Following their split from al Qaeda in 2013, the Islamic State also began advocating leaderless resistance. A September 2014 message from Islamic State spokesman Abu Muhammed al-Adnani reiterated AQAP’s earlier call for jihadists living in the West to conduct attacks against soft targets, no matter how basic.

While there have been occasional attacks by operatives dispatched from the core jihadist groups, such as the November 2015 Paris attacks, the primary jihadist terrorist threat to the West today stems from grassroots jihadists living in the West who are radicalized and operationalized by the jihadist movement’s leaderless resistance efforts.

Possibility of Improvement?

While jihadist militants are still quite active in many parts of the world, the primary military threat they pose is that of insurgent or hybrid warfare. They also pose a significant terrorist threat within their primary areas of operation. It is certainly possible for jihadist groups to begin to improve their grasp of terrorist tradecraft once again, but such tradecraft improvements will become visible as terrorist attacks conducted in their primary areas of operation demonstrate an increasing degree of skill and sophistication.

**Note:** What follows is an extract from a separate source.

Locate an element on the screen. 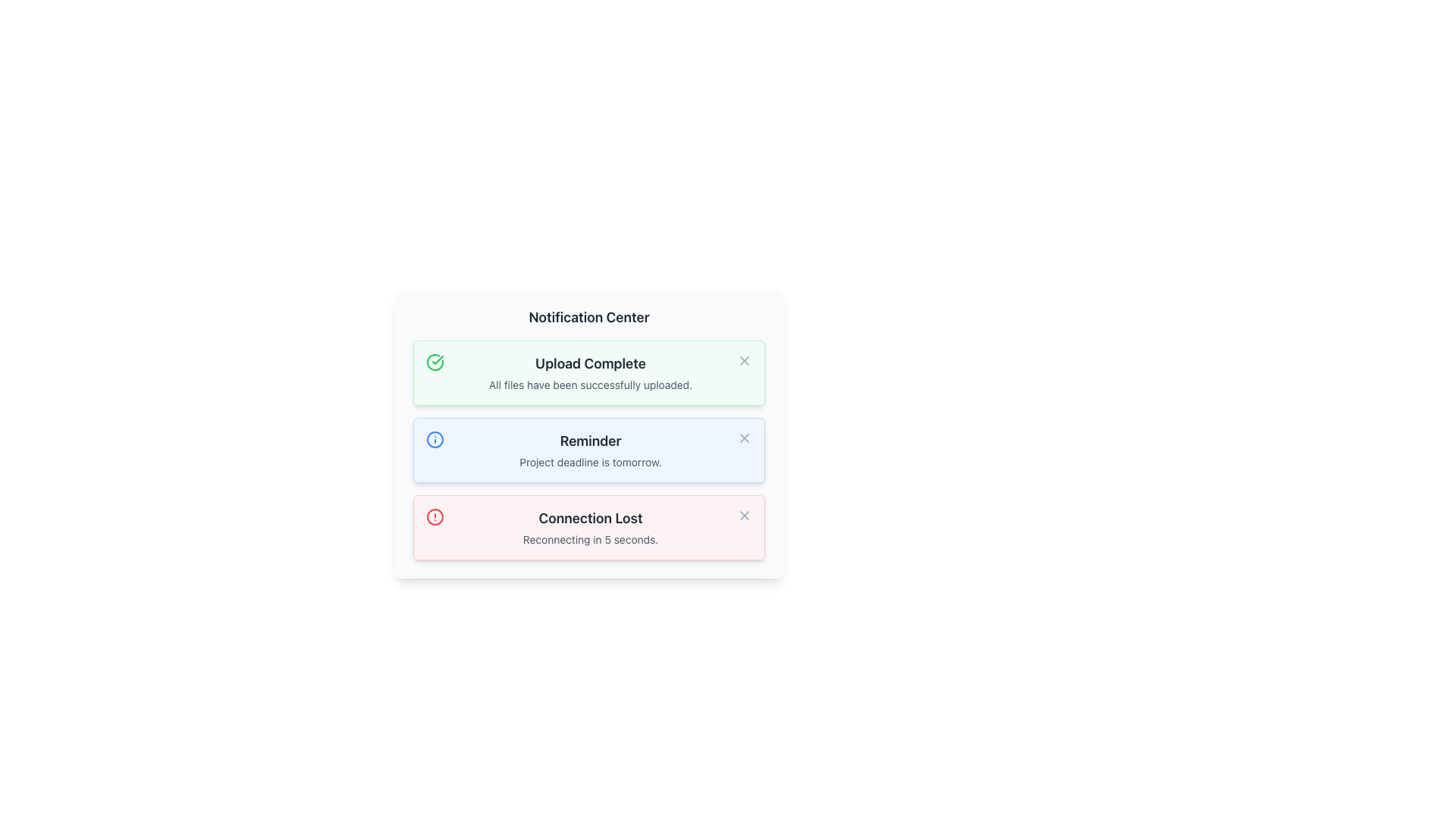  the Notification box displaying 'Connection Lost' with a light red background, which includes an 'X' close button and a red error icon is located at coordinates (589, 526).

Jihadist groups are also likely to demonstrate growing reach by projecting their terrorist capabilities in attacks against targets on the periphery of their primary areas of operation before launching more ambitious transnational attacks. A good example of this was AQAP’s proof of concept attack against Prince Muhammad bin Nayif in Saudi Arabia before attempting to attack aircraft flying over the United States. In other words, there are likely to be substantial warning signs before any group gains the capability to directly attack the U.S. homeland.

Therefore, will be important to continue to monitor the terrorist attacks of jihadist militant groups for signs of improved tradecraft capabilities and range.